PEW has released a memo on home broadband usage (PDF) from its Internet and American Life project. The results might surprise some people since the common perception that home broadband growth is slow at best. I frequently talk to people who believe that every statistic they ever heard about Internet growth has now reversed. Most people reading this will know that's not true. According to the study:
As of the end of March 2003, 31% of home Internet users had a high-speed connection at home. This is up from 24% in October 2002 and 21% in March 2002. Today, approximately 30 million people ? or 16% of all Americans ? log on at home with a broadband connection. That is double the number who had a high-speed connection at home at the end of 2001 and, as noted, a 50% increase in the past year. In not quite three years, the United States has witnessed a five-fold increase in the number of people who go online with a fast connection at home.
The report contains numbers on what types of users have made the jump, what they use it for, etc.

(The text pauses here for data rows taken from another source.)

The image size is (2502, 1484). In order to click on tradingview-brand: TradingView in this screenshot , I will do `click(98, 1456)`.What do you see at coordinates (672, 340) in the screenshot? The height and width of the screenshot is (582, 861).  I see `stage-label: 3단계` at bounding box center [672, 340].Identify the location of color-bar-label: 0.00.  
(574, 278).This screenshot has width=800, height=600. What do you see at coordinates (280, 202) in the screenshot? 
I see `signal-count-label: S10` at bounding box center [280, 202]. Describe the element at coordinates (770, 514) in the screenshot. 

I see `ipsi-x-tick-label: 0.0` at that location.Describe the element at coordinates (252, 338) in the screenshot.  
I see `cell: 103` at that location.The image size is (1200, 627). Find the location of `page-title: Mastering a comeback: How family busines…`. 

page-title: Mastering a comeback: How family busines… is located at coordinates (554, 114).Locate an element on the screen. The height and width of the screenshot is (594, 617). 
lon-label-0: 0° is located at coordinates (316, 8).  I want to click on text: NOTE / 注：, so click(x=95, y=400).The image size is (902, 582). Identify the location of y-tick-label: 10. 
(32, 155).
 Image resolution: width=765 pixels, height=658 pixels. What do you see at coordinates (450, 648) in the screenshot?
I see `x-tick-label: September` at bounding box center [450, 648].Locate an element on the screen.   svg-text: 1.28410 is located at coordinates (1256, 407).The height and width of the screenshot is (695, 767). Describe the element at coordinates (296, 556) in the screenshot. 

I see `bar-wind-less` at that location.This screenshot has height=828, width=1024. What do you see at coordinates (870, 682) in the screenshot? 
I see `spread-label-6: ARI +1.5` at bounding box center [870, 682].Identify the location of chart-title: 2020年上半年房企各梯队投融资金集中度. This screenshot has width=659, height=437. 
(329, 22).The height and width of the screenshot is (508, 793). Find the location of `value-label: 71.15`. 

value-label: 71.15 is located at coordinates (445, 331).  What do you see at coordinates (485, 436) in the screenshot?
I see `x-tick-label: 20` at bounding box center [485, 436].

This is, of course, little thanks to the Qwests and Comcasts of the world who continue to make little or no capital investment in passing new homes. They were big players in the first wave but are now mostly harvesting the potential subscribers in the areas they already serve. In the last year, the percentage of DSL subscribers has declined and the number of cable modem subscribers has risen modestly. Wireless, while small, in overall numbers has doubled. This clearly doesn't herald a huge win for wireless, but its a good data point.